Screen-element location records
=-=-=-=-=

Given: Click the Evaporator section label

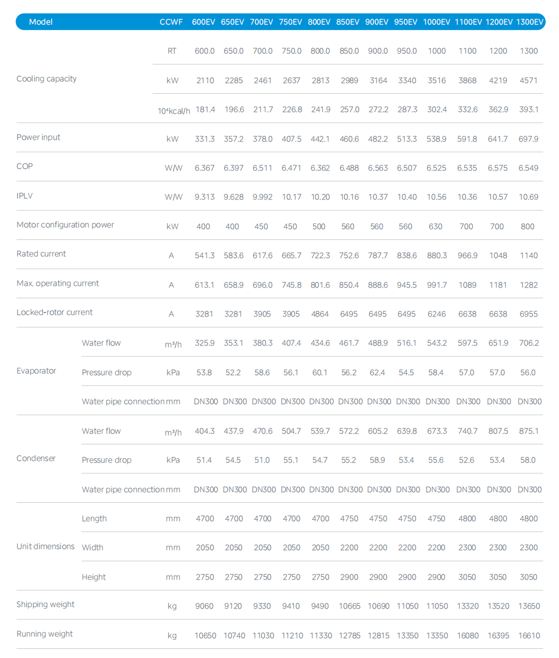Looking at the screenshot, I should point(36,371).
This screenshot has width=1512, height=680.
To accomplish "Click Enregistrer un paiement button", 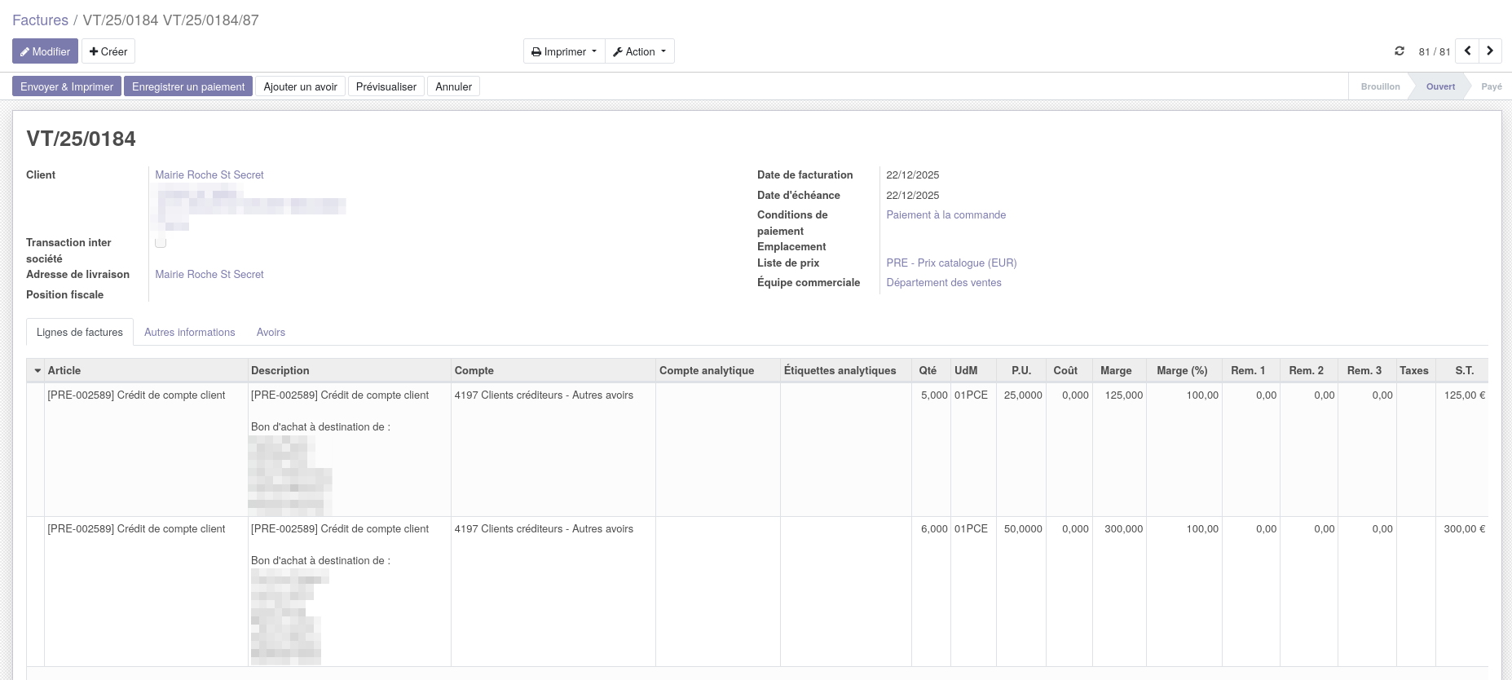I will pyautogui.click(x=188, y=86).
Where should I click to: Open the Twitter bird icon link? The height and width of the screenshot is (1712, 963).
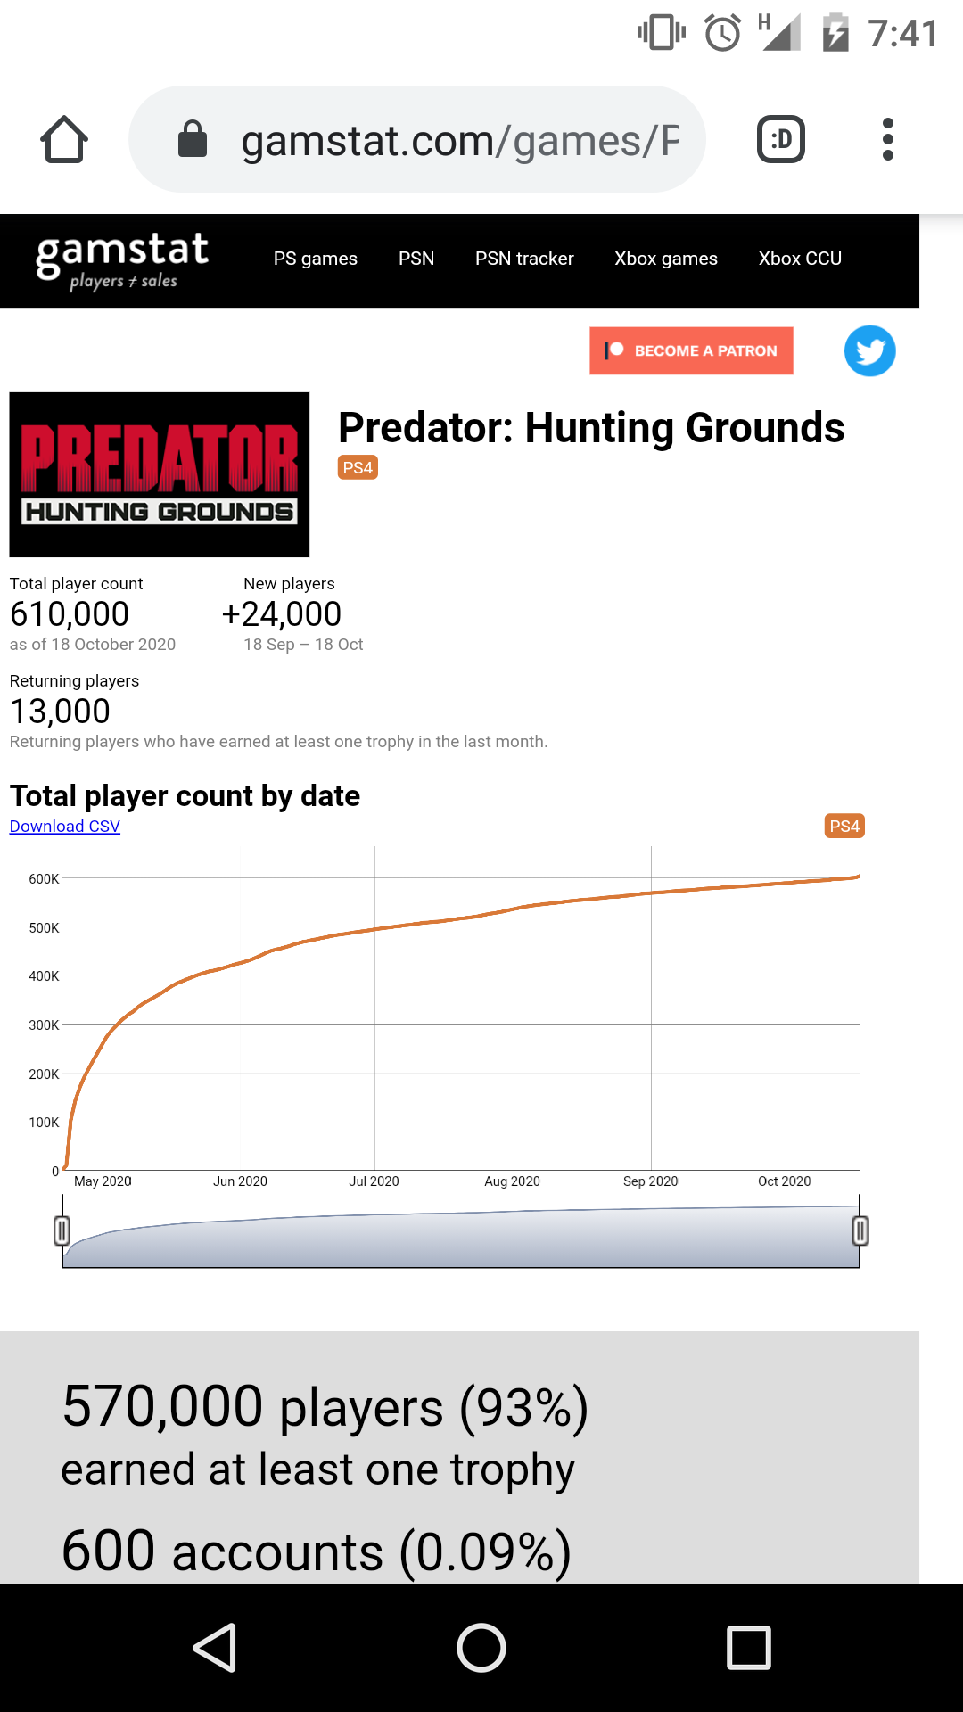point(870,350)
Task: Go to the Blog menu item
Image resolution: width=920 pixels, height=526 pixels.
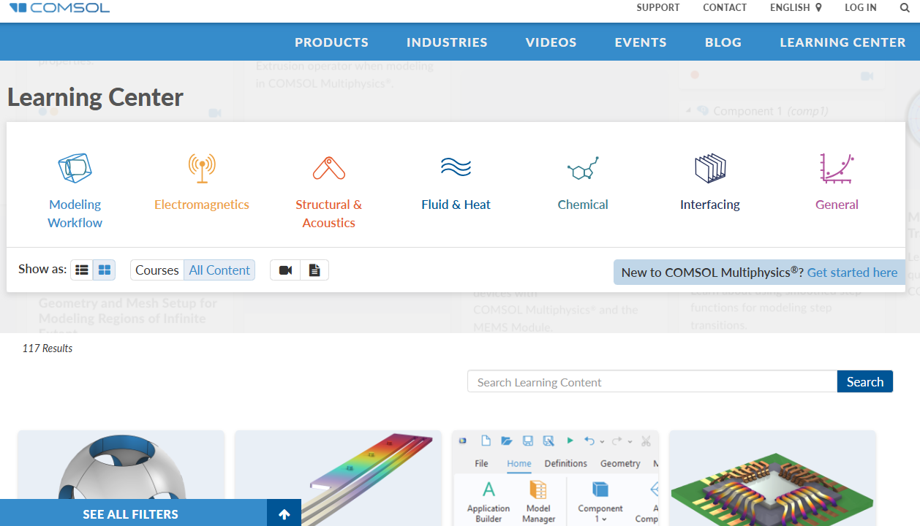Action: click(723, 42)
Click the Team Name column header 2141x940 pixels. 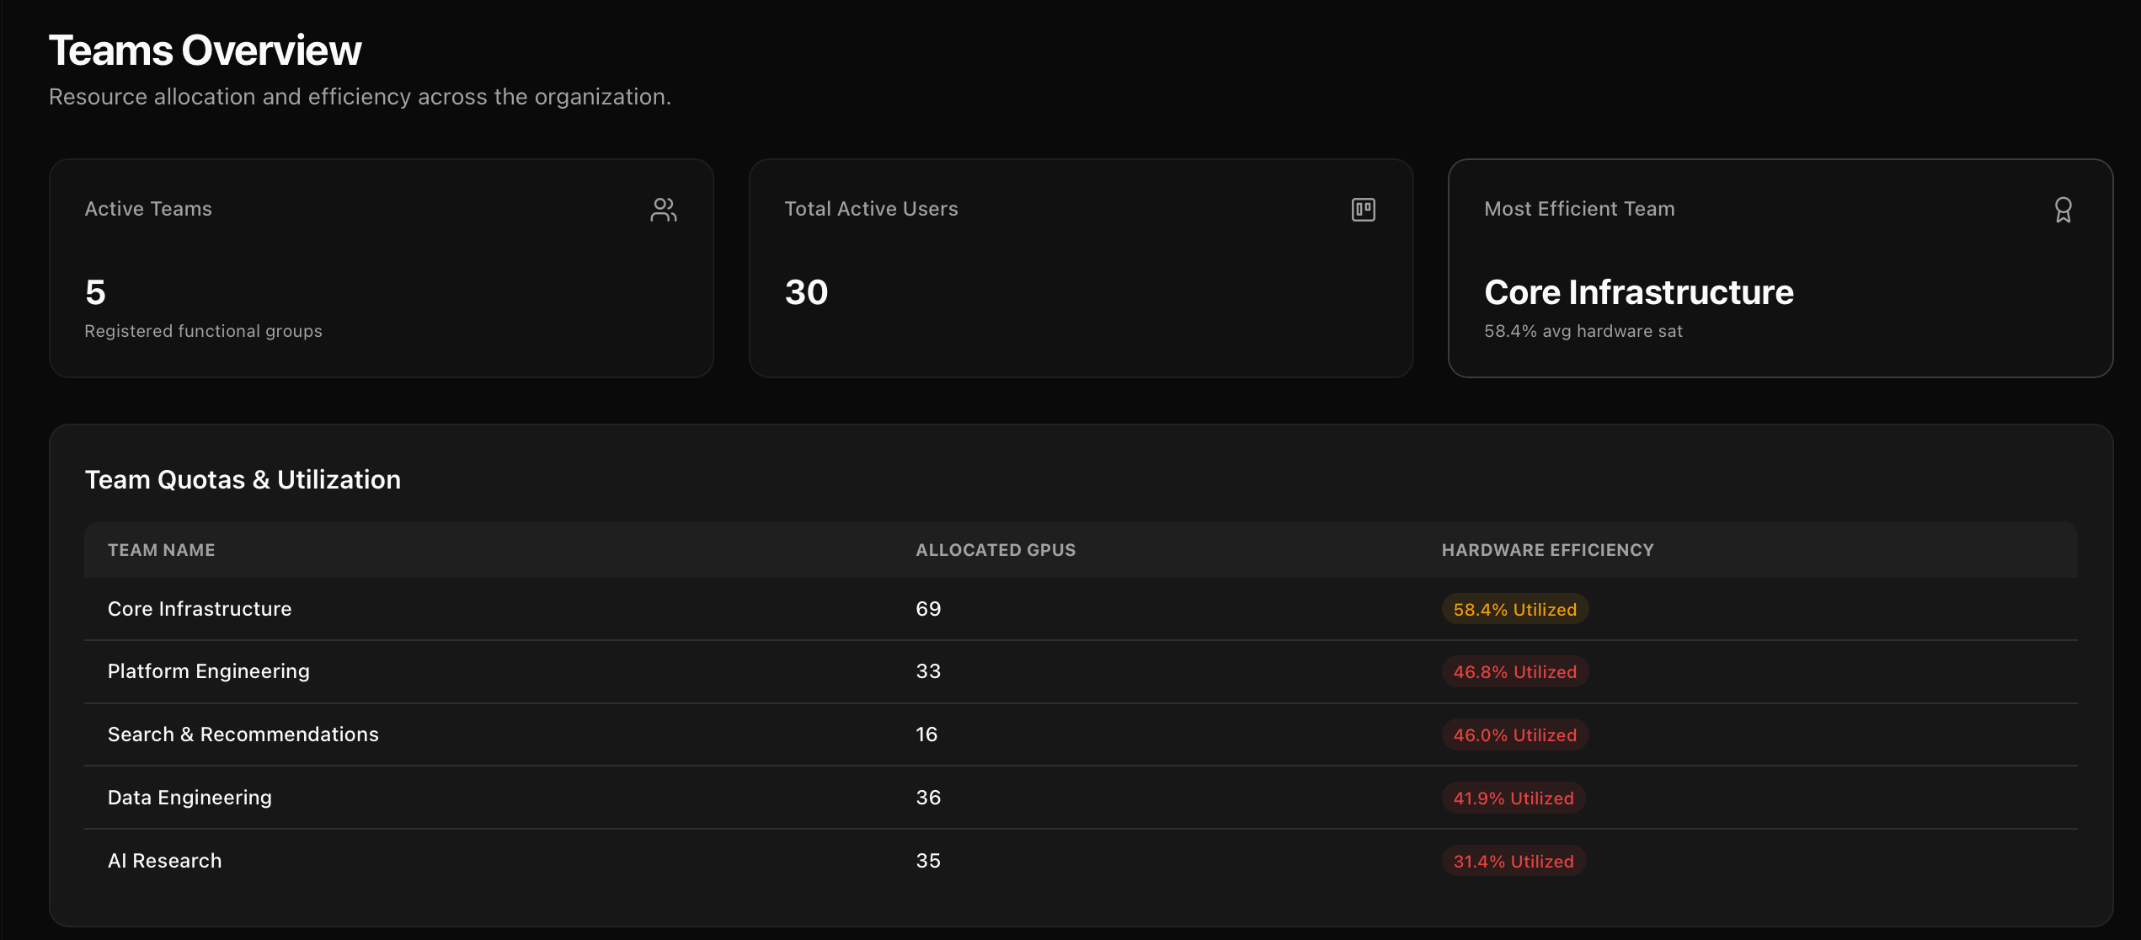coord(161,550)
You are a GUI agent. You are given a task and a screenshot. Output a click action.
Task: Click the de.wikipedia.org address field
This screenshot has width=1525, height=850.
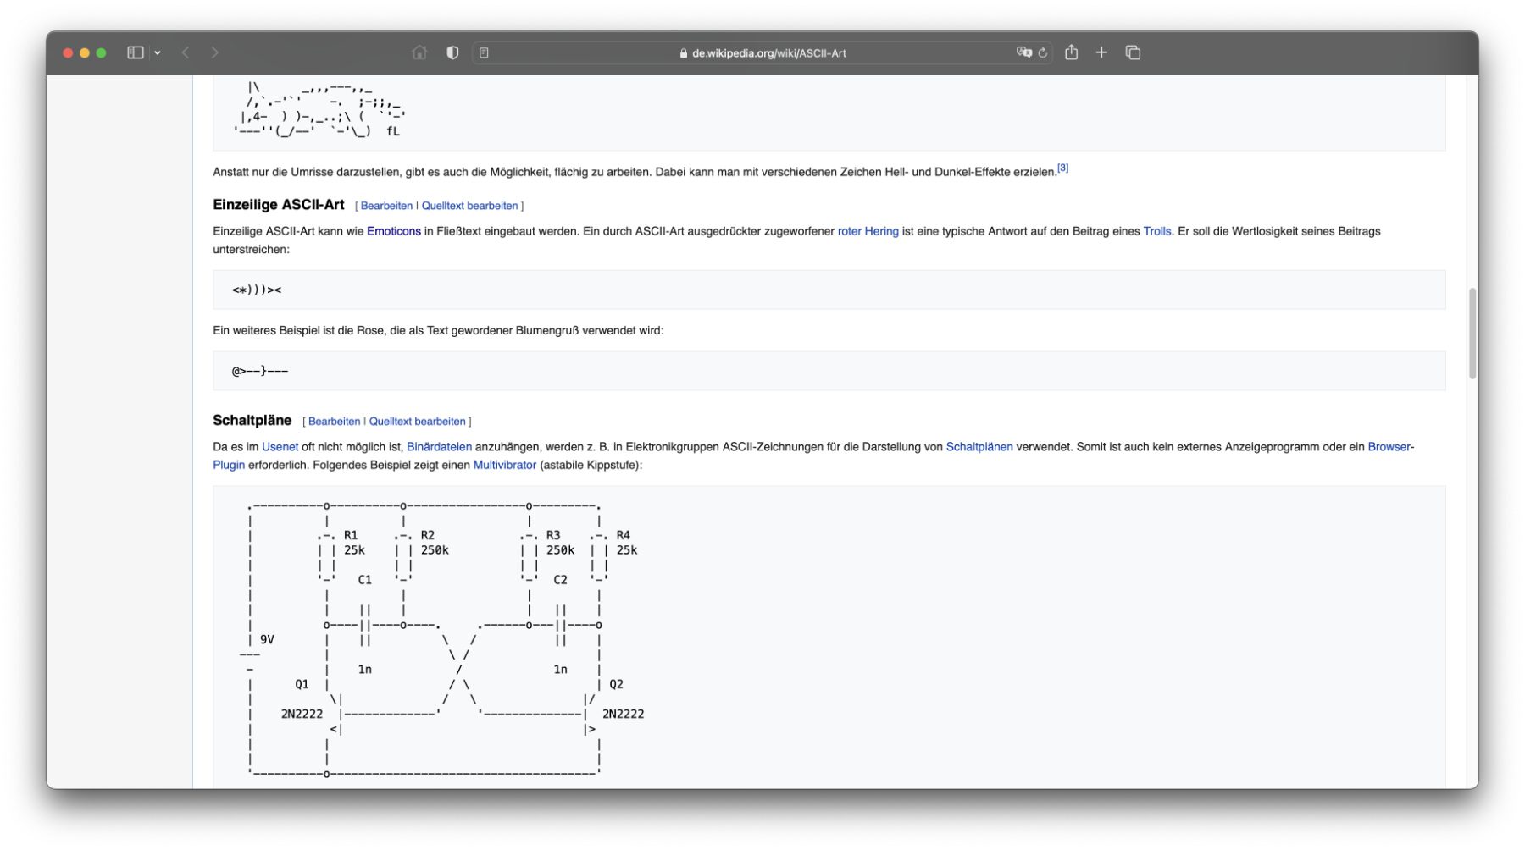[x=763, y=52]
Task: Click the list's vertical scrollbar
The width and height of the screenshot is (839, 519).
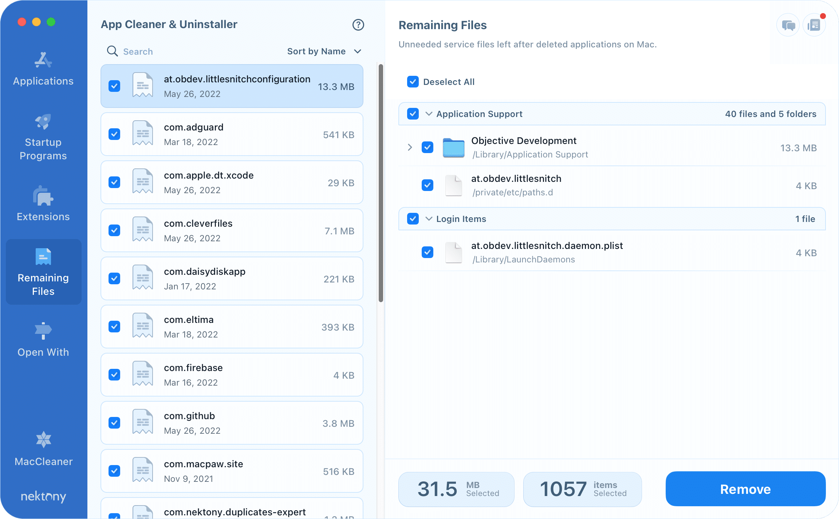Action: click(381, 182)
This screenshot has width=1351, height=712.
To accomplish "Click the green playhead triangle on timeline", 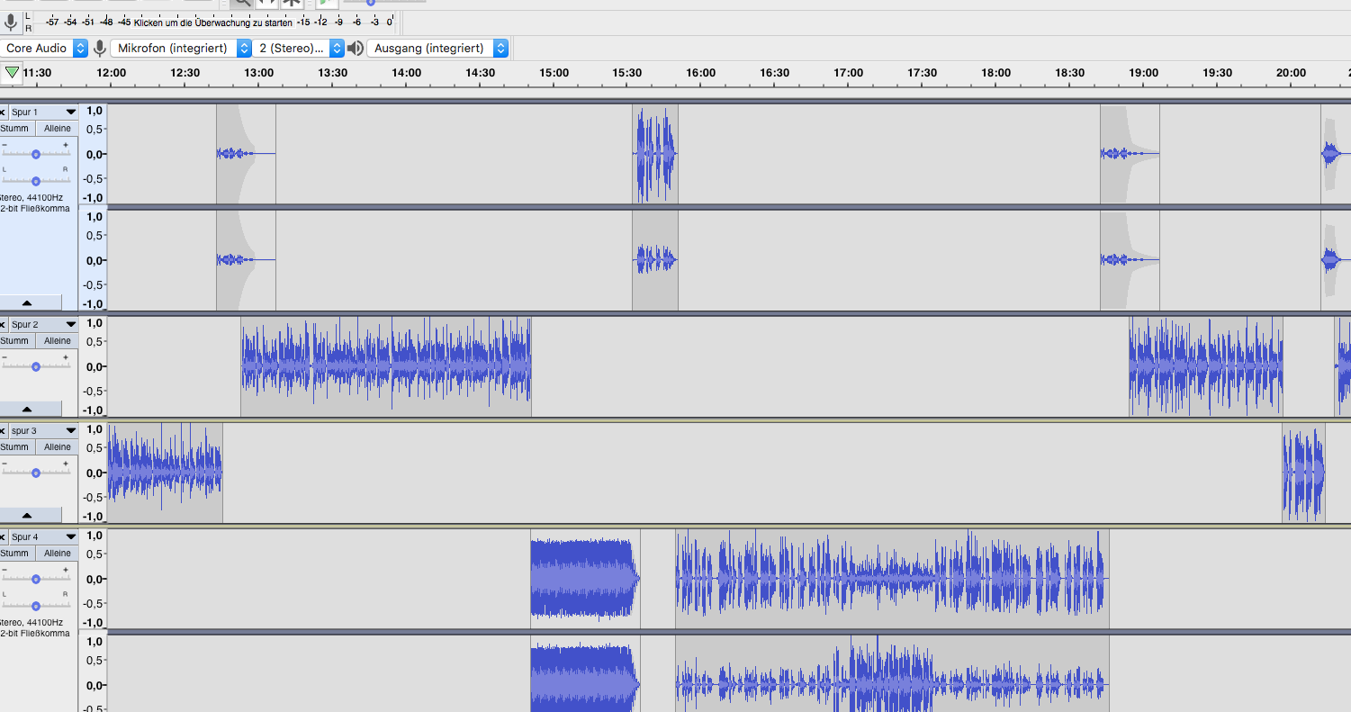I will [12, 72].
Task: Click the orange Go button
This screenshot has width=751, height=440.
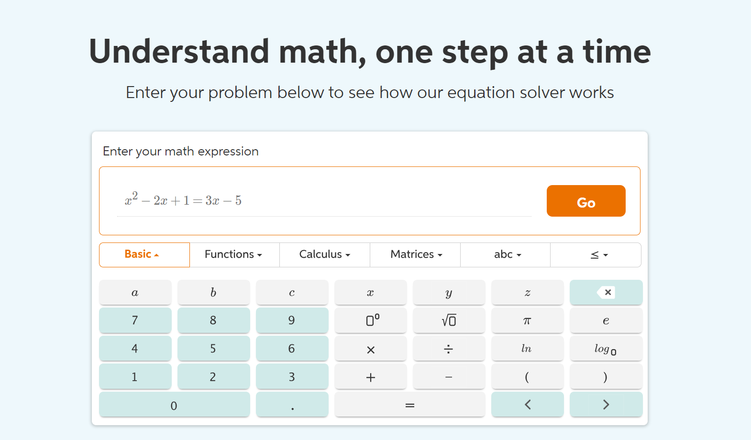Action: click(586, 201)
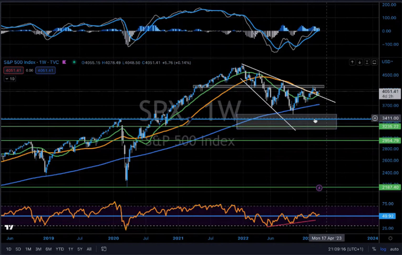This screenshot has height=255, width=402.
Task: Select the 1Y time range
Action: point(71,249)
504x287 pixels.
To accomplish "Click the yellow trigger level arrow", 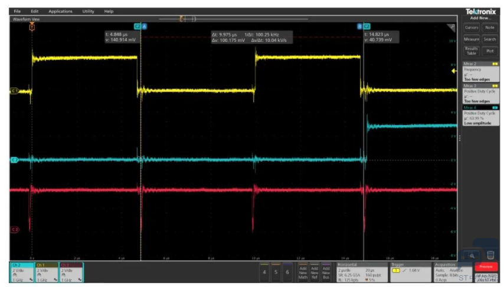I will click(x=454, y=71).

=-=-=-=-=

Repeat the entries above, starting at the line that contains "You are a GUI" and ending at the line that contains "Action: click(381, 182)", leaving the pictures out of your answer.

You are a GUI agent. You are given a task and a screenshot. Output a click action.
Task: Click the de.wikipedia.org address field
This screenshot has width=1525, height=850.
[x=763, y=52]
Task: Click the list's vertical scrollbar
The width and height of the screenshot is (839, 519).
Action: click(381, 182)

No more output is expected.